Imagine you’re a princess from a far-off land who hobnobs with fashion icons, wears haute couture and is always decked out in opulent jewels. This was a reality for Princess Karam of Kapurthala. 

Also known as the Maharani of Kapurthala, the Princess built a reputation in the mid-to-late 1930s for blending Western couture with South Asian saris and opulent jewels. She may have also been one of the first faces of Indian descent to grace the pages of Vogue and partake in Western high society.

Princess Karam was born in 1915 to the Kumaon royal family. At the age of 13, she was married to Maharajkumar Karimjit Singh, the son of Maharaja Jagatjit Singh of the House of Kapurthala, a Punjabi royal house. The affluence of Princess Karam’s in-laws provided a life that allowed for travel and the enjoyments of upper-class society life, no matter the location.
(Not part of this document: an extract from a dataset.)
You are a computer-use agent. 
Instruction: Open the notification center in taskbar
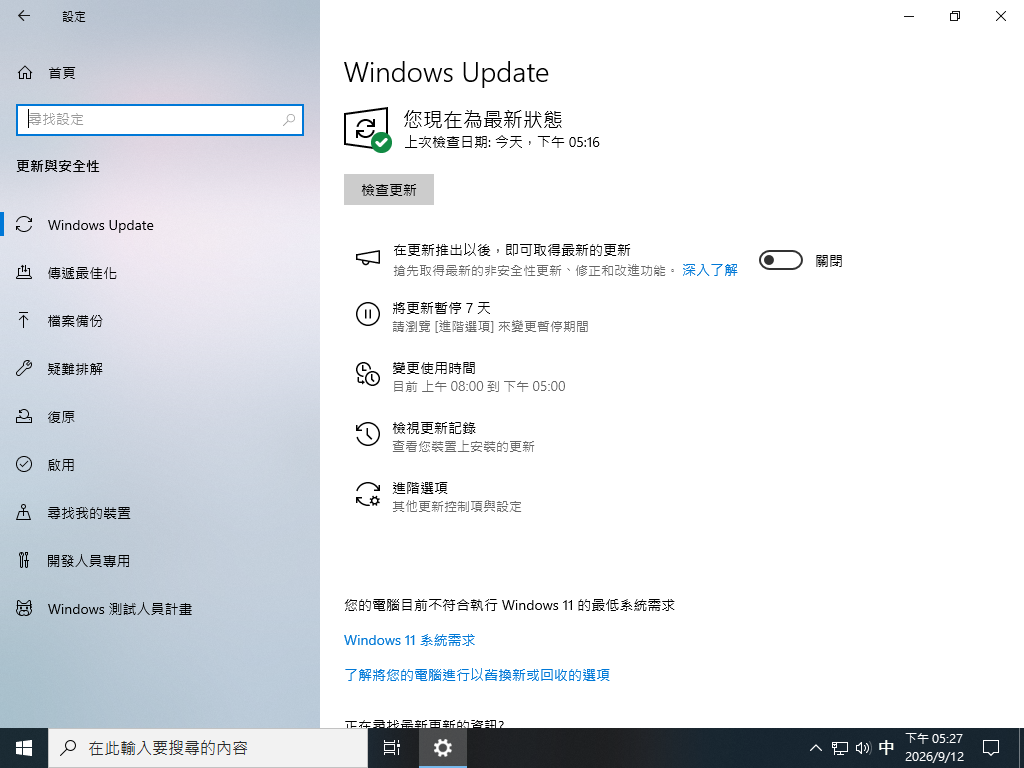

This wealth also allowed the Princess to purchase saris and Parisian-made haute couture, which at 19 years old, she wore well.

The couple arrived in Paris in 1934 and instantly made a scene for her eye-catching saris. “I prefer them to be georgette or mousseline de soie, because when made of these materials, they hang well and give one a better line,” Karam explained to Vogue in 1935. “..I generally wear them in bright colours at all important functions” (“Beauty In India Ncess Karam Of Kapurthala,” 1935, pg. 72) (1). Princess Karam also attracted attention for wearing Mainbocher, Suzy, Madame Gres, and Schiaparelli with jewels that were sourced from India and reset by Cartier (“As Seen by Him: Forever England,” 1934, pg. 94) (2).

Princess Karam’s style was often featured in the pages of prominent American publications, including American and British Vogue, Town & Country, and Harper’s Bazaar. A clothing piece that garnered so much attention that it was incorporated into a Vogue photo shoot was an evening wrap made with dark brown gauze with pale pink gardenias placed under ruffles. According to the Vogue article “Features: Two London Successes,” Princess Karam wore the piece over a silver or pale pink sari and accessorized it with strings of pearls (1934, pg. 56)(3). In 1939, she was described by The New York Times (1939) as “evoking memories of Racine’s Phedre ” in a draped Madame Gres white jersey gown with a knee-length cape attached to the shoulders (p. 49) (4). Wraps were a way she could add a “semi-European touch” to her South Asian wardrobe (“As Seen by Him: Forever England,” 1934, pg. 94) (5).

Aside from Vogue, Princess Karam’s personal style inspired Elsa Schiaparelli. The designer incorporated sari-like evening gowns, dresses with harem pants, and long lame scarves for her 1935 collection. On being the source for one of the leading designers of the decade, Princess Karam exclaimed, “I was thrilled to see that some of the dressmakers were actually inspired for their new models this year by some of the saris I wore in the summer of 1934” (“Beauty In India Ncess Karam Of Kapurthala Karam, Princess,” 1935, p. 72) (6).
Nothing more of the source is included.